Duas dessas condições eram a de usar o manto todos os dias e só sair da cidade para trabalhar. Em 1590 retornou ao cargo de administrador da Igreja de Montereale. Entretanto, em 28 de outubro de 1598 a Inquisição começou a julgá-lo novamente. Após alguns interrogatórios puderam perceber que ele vinha mantendo suas idéias somente para si e decidiram arquivar o processo. Porém, alguns meses depois, as idéias de Menochio haviam saído de sua aldeia e circulavam de boca em boca em outras localidades, assim ele foi preso novamente em junho de 1599.

Menochio foi condenado á tortura, mas revelou somente um nome com quem havia conversado. Ele previa sua morte e chegou a clamar por ela. Em 1601, provavelmente, foi morto por ordem dos mais altos escalões da Igreja Católica. 

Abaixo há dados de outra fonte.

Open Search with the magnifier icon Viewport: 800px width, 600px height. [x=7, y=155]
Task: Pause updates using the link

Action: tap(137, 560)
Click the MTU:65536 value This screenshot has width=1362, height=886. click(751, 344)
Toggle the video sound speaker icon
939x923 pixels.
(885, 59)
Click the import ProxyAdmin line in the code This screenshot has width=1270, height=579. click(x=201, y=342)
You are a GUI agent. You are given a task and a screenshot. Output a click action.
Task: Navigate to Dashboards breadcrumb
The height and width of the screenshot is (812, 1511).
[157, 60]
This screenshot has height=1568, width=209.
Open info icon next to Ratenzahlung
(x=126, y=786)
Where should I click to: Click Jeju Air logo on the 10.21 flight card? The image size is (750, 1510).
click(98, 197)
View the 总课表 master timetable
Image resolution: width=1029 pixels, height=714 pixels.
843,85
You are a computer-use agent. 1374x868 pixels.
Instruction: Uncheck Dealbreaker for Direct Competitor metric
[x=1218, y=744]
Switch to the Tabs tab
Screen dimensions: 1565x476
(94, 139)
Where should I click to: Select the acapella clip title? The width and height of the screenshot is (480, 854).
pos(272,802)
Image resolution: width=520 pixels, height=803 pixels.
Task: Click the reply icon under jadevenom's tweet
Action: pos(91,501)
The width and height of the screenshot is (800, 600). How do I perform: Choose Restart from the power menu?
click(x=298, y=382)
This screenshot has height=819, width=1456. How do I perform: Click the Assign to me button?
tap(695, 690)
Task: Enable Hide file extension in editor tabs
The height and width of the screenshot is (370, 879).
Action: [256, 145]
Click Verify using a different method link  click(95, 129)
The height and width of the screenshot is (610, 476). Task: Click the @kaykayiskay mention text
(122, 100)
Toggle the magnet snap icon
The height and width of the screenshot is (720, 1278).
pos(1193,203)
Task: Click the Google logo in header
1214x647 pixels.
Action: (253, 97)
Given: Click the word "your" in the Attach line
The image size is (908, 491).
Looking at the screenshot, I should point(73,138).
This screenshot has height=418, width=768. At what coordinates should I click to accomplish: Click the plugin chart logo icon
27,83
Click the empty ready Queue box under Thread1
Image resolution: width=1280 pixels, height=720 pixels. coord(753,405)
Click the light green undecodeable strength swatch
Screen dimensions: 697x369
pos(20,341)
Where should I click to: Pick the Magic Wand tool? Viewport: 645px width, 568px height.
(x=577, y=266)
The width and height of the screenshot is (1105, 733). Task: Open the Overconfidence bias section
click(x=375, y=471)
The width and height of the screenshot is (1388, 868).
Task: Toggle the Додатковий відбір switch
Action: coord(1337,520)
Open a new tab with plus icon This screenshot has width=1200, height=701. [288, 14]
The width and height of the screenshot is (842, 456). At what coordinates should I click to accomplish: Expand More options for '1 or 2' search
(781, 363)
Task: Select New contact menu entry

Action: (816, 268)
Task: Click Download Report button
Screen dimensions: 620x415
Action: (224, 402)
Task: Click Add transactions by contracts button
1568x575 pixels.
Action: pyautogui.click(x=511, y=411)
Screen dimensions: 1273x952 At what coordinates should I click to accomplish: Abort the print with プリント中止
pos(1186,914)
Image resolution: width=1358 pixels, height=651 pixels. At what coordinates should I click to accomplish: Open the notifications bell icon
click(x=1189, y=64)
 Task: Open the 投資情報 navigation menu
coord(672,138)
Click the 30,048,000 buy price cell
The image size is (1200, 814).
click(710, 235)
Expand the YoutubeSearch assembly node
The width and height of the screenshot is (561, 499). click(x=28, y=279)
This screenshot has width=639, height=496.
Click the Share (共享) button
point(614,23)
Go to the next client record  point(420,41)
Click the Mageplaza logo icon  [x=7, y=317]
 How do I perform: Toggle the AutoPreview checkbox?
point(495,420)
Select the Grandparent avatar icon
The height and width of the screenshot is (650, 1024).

A obra é interessante por apontar que Menochio se sentia extremamente sozinho por não ter com quem compartilhar suas idéias, pois ao que tudo indica não fazia isso nem com sua própria família. O autor do livro enfatiza a mentalidade desse homem comum analisando principalmente sua maneira particular de ler, sua curiosidade insaciável, sua mania de pensar e recriar além de sua vontade de falar com os sábios. Dessa maneira Ginzburg produziu um rico trabalho acerca da micro história, da subjetividade do personagem, ou seja, deixou de lado os grandes heróis e se interessou por uma pessoa comum observando como ela também pode ser interessante e, por que não dizer, até mesmo importante.
Deixo a dica dessa leitura louvável e aguardo novos comentários sobre a obra. Até mais.

Um comentário:

Anderson Sartori disse...

Este autor introduz uma nova concepção de estudar e compreender a história, deixando de lado a visão único das metanarrativas e olhando o micro, mas sem perder as relações com o macro. Ou seja, o caso de um moleiro que jamais seria colocado em nenhum livro, mas que tem haver com um processo longo que foi a Idade Média e os medos desse período. Uma importante lição do livro é mostrar que decide ser história, ser um personagem histórico ou não.... uma leitura fundamental para quem busca uma outra forma de conhecer e pesquisar a história, deixando os grandes personagens para aquela velha e conservadora história que conhecemos a muito tempo no Brasil.